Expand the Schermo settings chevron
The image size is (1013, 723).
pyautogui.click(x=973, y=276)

::::::::::

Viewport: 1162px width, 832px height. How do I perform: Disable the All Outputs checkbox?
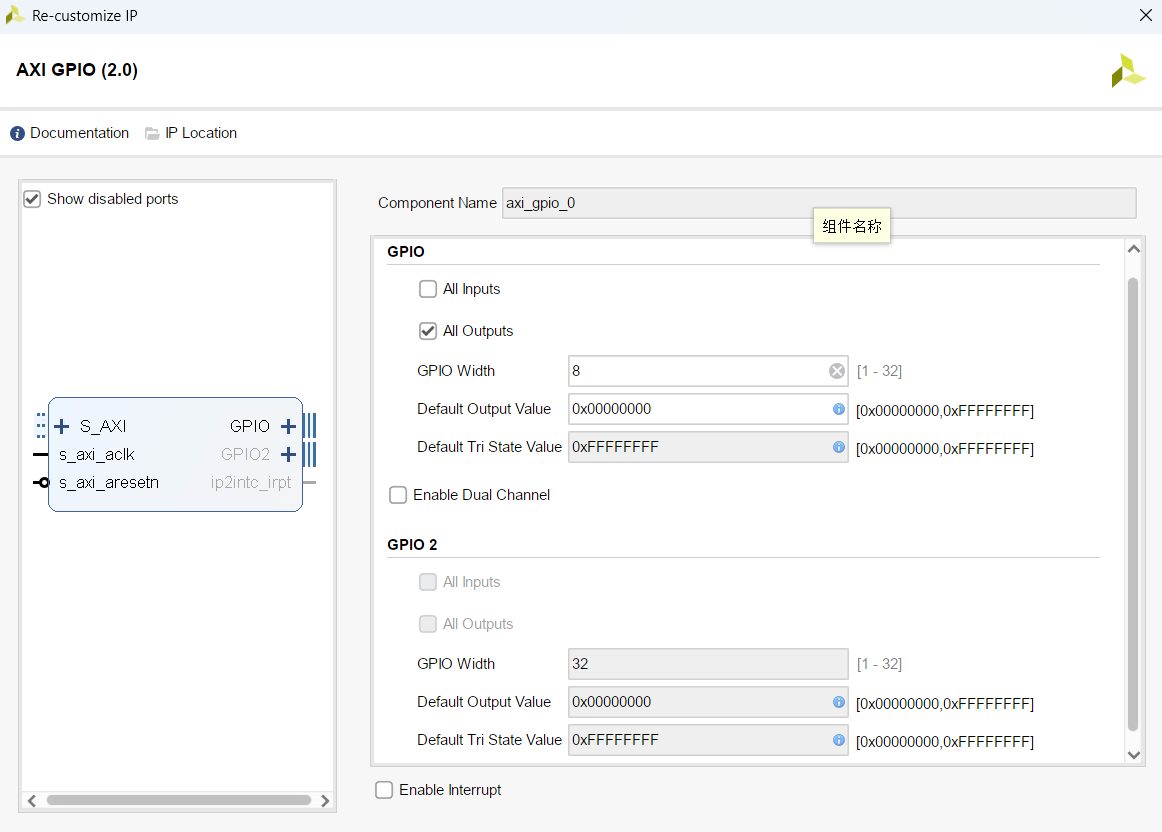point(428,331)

::::::::::

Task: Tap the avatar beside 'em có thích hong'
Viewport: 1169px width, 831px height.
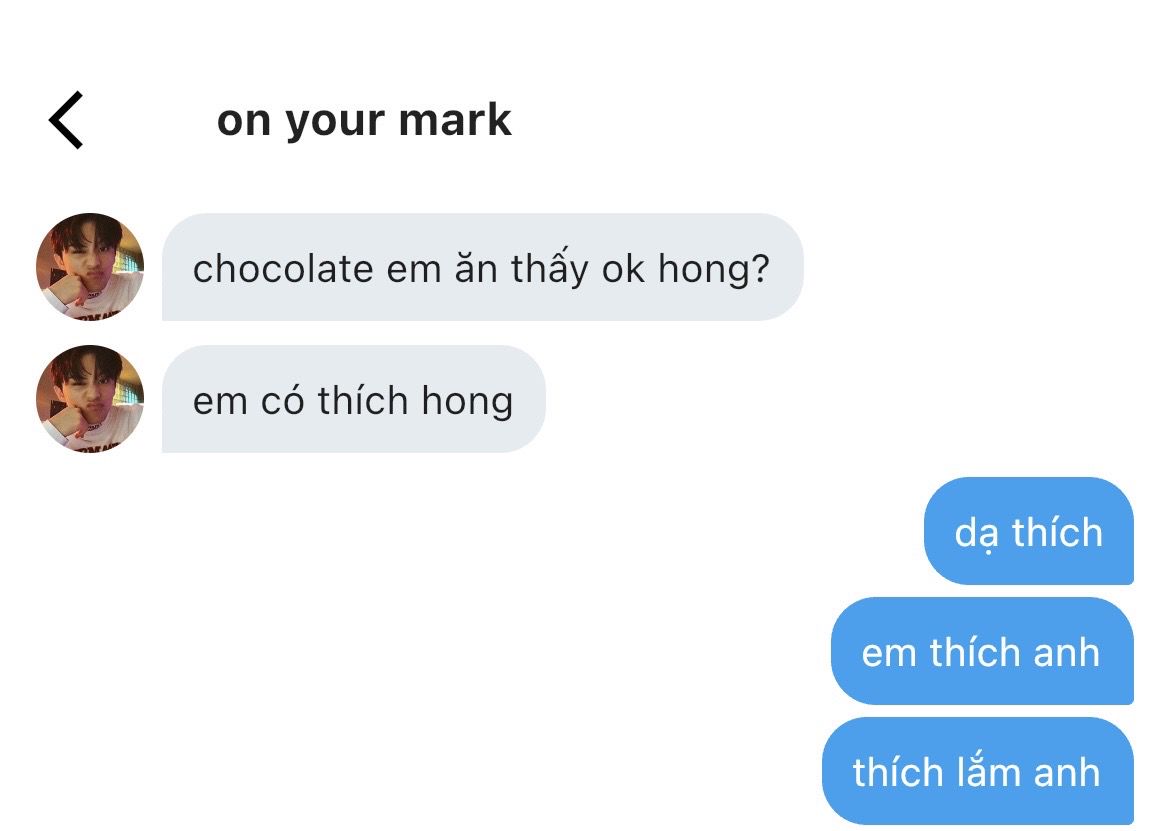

::::::::::

Return, word for word, the lines of the data above from the line with "Task: Tap the" through the line with "Viewport: 1169px width, 831px height.", inclusive.

# Solved problem
Task: Tap the avatar beside 'em có thích hong'
Viewport: 1169px width, 831px height.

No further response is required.